Input —
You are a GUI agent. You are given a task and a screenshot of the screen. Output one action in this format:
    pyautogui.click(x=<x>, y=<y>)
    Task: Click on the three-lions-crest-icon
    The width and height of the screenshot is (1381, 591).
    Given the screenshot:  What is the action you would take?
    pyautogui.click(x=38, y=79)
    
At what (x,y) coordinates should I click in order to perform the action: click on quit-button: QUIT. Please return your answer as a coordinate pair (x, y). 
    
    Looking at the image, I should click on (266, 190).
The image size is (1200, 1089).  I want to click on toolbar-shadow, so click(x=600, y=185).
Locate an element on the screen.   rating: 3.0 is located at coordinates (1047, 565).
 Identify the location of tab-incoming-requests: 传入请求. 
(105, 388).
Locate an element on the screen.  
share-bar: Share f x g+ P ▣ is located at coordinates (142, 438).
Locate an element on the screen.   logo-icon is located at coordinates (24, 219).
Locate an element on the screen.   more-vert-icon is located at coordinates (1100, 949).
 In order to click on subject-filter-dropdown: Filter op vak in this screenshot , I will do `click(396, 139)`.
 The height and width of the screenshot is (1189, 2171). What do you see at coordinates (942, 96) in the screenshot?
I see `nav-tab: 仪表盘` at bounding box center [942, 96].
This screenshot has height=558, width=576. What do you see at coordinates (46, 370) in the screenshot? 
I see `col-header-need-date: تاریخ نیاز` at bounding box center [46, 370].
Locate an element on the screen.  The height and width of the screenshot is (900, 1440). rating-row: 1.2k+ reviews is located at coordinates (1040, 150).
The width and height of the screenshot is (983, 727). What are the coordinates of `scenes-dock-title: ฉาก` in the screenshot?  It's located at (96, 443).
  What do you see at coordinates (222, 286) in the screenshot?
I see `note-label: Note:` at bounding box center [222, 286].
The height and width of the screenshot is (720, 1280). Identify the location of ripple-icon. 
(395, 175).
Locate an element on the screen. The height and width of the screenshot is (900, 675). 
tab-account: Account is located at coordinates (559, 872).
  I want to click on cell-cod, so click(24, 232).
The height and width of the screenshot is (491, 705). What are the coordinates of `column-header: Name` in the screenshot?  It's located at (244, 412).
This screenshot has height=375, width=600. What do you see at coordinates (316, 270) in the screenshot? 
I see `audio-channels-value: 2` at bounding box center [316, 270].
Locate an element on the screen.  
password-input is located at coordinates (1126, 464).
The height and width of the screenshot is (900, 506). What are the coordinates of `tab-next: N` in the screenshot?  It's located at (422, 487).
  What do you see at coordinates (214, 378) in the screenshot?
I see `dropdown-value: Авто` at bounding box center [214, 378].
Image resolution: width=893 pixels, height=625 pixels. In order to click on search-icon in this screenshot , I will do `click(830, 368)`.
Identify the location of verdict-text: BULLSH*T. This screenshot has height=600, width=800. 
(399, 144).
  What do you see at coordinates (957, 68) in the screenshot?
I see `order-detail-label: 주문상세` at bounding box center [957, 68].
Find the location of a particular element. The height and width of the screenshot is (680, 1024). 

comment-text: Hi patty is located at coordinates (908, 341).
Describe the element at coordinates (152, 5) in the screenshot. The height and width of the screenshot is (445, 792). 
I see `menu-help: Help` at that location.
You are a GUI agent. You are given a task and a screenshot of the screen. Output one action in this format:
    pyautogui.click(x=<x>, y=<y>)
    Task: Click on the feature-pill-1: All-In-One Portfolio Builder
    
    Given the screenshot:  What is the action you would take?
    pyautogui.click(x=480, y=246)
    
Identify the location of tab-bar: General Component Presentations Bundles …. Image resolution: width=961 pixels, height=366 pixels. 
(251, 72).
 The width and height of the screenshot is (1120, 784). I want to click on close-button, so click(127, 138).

Directions — Copy every line of the records above word for word, including all of them from first to last.

Result of the task —
You are a GUI agent. You are given a task and a screenshot of the screen. Output one action in this format:
    pyautogui.click(x=<x>, y=<y>)
    Task: Click on the three-lions-crest-icon
    The width and height of the screenshot is (1381, 591).
    Given the screenshot:  What is the action you would take?
    pyautogui.click(x=38, y=79)
    
At what (x,y) coordinates should I click in order to perform the action: click on quit-button: QUIT. Please return your answer as a coordinate pair (x, y). 
    
    Looking at the image, I should click on (266, 190).
The image size is (1200, 1089).  I want to click on toolbar-shadow, so click(x=600, y=185).
Locate an element on the screen.   rating: 3.0 is located at coordinates (1047, 565).
 Identify the location of tab-incoming-requests: 传入请求. 
(105, 388).
Locate an element on the screen.  
share-bar: Share f x g+ P ▣ is located at coordinates (142, 438).
Locate an element on the screen.   logo-icon is located at coordinates (24, 219).
Locate an element on the screen.   more-vert-icon is located at coordinates (1100, 949).
 In order to click on subject-filter-dropdown: Filter op vak in this screenshot , I will do `click(396, 139)`.
 The height and width of the screenshot is (1189, 2171). What do you see at coordinates (942, 96) in the screenshot?
I see `nav-tab: 仪表盘` at bounding box center [942, 96].
This screenshot has height=558, width=576. What do you see at coordinates (46, 370) in the screenshot? 
I see `col-header-need-date: تاریخ نیاز` at bounding box center [46, 370].
Locate an element on the screen.  The height and width of the screenshot is (900, 1440). rating-row: 1.2k+ reviews is located at coordinates (1040, 150).
The width and height of the screenshot is (983, 727). What are the coordinates of `scenes-dock-title: ฉาก` in the screenshot?  It's located at (96, 443).
  What do you see at coordinates (222, 286) in the screenshot?
I see `note-label: Note:` at bounding box center [222, 286].
The height and width of the screenshot is (720, 1280). Identify the location of ripple-icon. 
(395, 175).
Locate an element on the screen. The height and width of the screenshot is (900, 675). 
tab-account: Account is located at coordinates (559, 872).
  I want to click on cell-cod, so click(24, 232).
The height and width of the screenshot is (491, 705). What are the coordinates of `column-header: Name` in the screenshot?  It's located at (244, 412).
This screenshot has height=375, width=600. What do you see at coordinates (316, 270) in the screenshot? 
I see `audio-channels-value: 2` at bounding box center [316, 270].
Locate an element on the screen.  
password-input is located at coordinates (1126, 464).
The height and width of the screenshot is (900, 506). What are the coordinates of `tab-next: N` in the screenshot?  It's located at (422, 487).
  What do you see at coordinates (214, 378) in the screenshot?
I see `dropdown-value: Авто` at bounding box center [214, 378].
Image resolution: width=893 pixels, height=625 pixels. In order to click on search-icon in this screenshot , I will do `click(830, 368)`.
Identify the location of verdict-text: BULLSH*T. This screenshot has height=600, width=800. 
(399, 144).
  What do you see at coordinates (957, 68) in the screenshot?
I see `order-detail-label: 주문상세` at bounding box center [957, 68].
Find the location of a particular element. The height and width of the screenshot is (680, 1024). 

comment-text: Hi patty is located at coordinates (908, 341).
Describe the element at coordinates (152, 5) in the screenshot. The height and width of the screenshot is (445, 792). 
I see `menu-help: Help` at that location.
You are a GUI agent. You are given a task and a screenshot of the screen. Output one action in this format:
    pyautogui.click(x=<x>, y=<y>)
    Task: Click on the feature-pill-1: All-In-One Portfolio Builder
    
    Given the screenshot:  What is the action you would take?
    pyautogui.click(x=480, y=246)
    
Identify the location of tab-bar: General Component Presentations Bundles …. Image resolution: width=961 pixels, height=366 pixels. 
(251, 72).
 The width and height of the screenshot is (1120, 784). I want to click on close-button, so click(127, 138).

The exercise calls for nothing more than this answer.